**EXERCISE**
Print nothing except the lines of the listing below from the line with "Remove Sweden from the selected countries" to the line with "Task: Expand the 20条/页 page size dropdown", each exactly as written, both ends included.

**DATA TO EXAMINE**
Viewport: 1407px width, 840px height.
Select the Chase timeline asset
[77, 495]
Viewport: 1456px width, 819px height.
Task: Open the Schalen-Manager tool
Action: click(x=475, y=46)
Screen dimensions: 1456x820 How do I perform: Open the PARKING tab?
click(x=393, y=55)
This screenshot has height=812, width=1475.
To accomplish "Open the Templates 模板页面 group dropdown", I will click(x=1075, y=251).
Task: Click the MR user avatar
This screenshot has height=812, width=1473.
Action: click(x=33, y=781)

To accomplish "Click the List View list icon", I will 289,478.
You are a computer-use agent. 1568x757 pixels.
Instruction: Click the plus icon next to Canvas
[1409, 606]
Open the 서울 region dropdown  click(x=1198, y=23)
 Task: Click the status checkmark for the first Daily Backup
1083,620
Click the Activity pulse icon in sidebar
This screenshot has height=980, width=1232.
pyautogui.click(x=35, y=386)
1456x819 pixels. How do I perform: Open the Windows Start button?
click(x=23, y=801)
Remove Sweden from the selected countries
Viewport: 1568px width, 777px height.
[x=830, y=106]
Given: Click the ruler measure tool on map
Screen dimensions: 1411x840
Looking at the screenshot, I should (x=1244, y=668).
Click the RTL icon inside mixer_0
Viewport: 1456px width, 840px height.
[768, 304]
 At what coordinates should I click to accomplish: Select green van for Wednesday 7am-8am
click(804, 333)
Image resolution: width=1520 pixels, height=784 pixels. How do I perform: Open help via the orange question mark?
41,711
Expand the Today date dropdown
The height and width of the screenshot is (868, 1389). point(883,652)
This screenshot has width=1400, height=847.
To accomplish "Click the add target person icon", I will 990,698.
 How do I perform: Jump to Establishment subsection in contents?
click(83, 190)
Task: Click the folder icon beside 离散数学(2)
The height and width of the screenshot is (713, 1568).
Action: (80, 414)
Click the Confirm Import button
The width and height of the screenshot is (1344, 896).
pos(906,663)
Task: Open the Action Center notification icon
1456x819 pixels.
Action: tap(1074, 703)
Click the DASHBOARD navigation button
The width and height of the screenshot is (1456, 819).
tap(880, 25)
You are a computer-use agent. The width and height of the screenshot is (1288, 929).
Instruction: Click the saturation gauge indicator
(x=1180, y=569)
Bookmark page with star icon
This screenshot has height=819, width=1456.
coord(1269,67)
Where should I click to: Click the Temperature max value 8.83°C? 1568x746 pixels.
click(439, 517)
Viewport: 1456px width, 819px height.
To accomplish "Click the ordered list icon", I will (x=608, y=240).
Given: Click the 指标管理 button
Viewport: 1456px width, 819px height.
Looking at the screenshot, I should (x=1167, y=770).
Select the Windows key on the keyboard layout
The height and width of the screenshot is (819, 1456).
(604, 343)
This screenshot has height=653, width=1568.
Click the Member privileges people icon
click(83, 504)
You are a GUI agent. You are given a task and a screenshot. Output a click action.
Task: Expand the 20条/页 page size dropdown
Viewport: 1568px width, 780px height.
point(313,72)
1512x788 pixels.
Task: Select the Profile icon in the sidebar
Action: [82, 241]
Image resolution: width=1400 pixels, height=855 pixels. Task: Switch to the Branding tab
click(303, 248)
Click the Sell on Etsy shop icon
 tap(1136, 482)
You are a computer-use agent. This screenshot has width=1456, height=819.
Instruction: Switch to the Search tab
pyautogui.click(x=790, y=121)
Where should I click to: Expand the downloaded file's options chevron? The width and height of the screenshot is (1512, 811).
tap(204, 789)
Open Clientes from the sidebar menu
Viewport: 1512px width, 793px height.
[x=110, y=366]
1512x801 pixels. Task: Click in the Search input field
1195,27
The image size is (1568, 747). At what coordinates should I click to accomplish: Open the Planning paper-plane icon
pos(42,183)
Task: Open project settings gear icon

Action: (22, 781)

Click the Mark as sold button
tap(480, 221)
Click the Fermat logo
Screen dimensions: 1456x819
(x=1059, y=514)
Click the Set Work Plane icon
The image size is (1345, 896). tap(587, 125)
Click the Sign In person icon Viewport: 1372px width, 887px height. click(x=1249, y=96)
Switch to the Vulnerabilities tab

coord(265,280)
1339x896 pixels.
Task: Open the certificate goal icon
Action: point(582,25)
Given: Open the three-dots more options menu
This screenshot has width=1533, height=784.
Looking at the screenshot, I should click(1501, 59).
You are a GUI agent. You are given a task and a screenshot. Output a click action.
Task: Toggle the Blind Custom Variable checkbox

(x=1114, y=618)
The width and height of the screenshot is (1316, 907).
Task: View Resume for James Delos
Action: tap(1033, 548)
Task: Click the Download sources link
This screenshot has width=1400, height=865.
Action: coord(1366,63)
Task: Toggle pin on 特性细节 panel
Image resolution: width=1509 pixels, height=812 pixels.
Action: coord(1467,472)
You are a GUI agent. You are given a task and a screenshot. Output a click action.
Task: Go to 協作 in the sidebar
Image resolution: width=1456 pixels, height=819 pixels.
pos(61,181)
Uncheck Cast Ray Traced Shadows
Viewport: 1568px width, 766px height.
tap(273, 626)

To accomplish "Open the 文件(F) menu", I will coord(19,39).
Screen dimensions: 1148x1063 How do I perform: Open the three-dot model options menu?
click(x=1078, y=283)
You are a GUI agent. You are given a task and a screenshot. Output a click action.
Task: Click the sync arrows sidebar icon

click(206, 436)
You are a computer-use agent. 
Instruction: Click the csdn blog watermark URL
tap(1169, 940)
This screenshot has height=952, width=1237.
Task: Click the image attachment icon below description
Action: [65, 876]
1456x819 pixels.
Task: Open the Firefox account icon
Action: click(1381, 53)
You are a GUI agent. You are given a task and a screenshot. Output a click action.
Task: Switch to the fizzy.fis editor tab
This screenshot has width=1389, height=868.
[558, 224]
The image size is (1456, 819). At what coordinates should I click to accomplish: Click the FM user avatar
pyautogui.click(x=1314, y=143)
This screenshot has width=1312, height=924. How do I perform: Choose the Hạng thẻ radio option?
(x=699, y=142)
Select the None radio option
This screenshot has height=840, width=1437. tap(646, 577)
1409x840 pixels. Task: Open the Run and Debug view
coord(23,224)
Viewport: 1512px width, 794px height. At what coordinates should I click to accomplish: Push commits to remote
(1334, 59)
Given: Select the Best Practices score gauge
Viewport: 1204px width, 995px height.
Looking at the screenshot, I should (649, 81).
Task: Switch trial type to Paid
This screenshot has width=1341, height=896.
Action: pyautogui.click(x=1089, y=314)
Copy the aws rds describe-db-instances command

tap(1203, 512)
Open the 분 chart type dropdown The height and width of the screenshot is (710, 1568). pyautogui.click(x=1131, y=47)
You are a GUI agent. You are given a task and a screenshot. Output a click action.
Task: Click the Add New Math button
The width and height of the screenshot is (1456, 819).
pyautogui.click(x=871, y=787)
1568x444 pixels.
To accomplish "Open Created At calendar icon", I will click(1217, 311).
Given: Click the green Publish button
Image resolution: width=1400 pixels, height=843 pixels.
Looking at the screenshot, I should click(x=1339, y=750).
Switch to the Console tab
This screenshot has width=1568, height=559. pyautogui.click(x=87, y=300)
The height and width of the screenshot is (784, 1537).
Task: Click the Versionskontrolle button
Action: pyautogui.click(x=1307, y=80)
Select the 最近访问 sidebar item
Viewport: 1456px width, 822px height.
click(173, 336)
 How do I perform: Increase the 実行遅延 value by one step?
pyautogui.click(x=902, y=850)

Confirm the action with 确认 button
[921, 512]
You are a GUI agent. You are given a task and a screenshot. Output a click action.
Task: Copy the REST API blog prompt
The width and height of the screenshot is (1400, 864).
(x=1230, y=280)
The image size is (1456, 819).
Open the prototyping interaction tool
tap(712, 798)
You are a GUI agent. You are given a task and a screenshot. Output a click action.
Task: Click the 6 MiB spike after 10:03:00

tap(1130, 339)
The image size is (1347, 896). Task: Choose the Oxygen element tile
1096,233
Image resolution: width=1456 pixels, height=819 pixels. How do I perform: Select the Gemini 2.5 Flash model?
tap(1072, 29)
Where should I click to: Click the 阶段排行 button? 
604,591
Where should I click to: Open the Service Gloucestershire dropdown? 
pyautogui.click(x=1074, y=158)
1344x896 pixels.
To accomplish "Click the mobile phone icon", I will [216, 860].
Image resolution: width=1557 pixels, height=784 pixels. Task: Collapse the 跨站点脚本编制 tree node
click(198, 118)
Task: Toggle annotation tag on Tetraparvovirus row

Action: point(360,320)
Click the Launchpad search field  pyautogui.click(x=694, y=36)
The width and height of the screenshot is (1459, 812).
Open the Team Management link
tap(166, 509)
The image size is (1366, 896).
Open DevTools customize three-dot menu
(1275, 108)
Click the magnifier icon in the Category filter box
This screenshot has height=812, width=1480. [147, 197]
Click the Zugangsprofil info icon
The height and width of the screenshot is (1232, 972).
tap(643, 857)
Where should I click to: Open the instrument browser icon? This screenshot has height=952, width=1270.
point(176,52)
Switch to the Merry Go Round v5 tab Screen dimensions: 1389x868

**EXERCISE SOLUTION**
Remove Sweden from the selected countries
Viewport: 1568px width, 777px height.
[x=830, y=106]
Given: Click the ruler measure tool on map
Screen dimensions: 1411x840
Looking at the screenshot, I should (x=1244, y=668).
Click the RTL icon inside mixer_0
Viewport: 1456px width, 840px height.
[768, 304]
 At what coordinates should I click to accomplish: Select green van for Wednesday 7am-8am
click(804, 333)
Image resolution: width=1520 pixels, height=784 pixels. How do I perform: Open help via the orange question mark?
41,711
Expand the Today date dropdown
The height and width of the screenshot is (868, 1389). point(883,652)
This screenshot has width=1400, height=847.
To accomplish "Click the add target person icon", I will 990,698.
 How do I perform: Jump to Establishment subsection in contents?
click(83, 190)
Task: Click the folder icon beside 离散数学(2)
The height and width of the screenshot is (713, 1568).
Action: (80, 414)
Click the Confirm Import button
The width and height of the screenshot is (1344, 896).
pos(906,663)
Task: Open the Action Center notification icon
1456x819 pixels.
Action: tap(1074, 703)
Click the DASHBOARD navigation button
The width and height of the screenshot is (1456, 819).
tap(880, 25)
You are a computer-use agent. The width and height of the screenshot is (1288, 929).
Instruction: Click the saturation gauge indicator
(x=1180, y=569)
Bookmark page with star icon
This screenshot has height=819, width=1456.
coord(1269,67)
Where should I click to: Click the Temperature max value 8.83°C? 1568x746 pixels.
click(439, 517)
Viewport: 1456px width, 819px height.
To accomplish "Click the ordered list icon", I will (x=608, y=240).
Given: Click the 指标管理 button
Viewport: 1456px width, 819px height.
Looking at the screenshot, I should (x=1167, y=770).
Select the Windows key on the keyboard layout
The height and width of the screenshot is (819, 1456).
(604, 343)
This screenshot has height=653, width=1568.
Click the Member privileges people icon
click(83, 504)
You are a GUI agent. You are given a task and a screenshot. Output a click action.
Task: Expand the 20条/页 page size dropdown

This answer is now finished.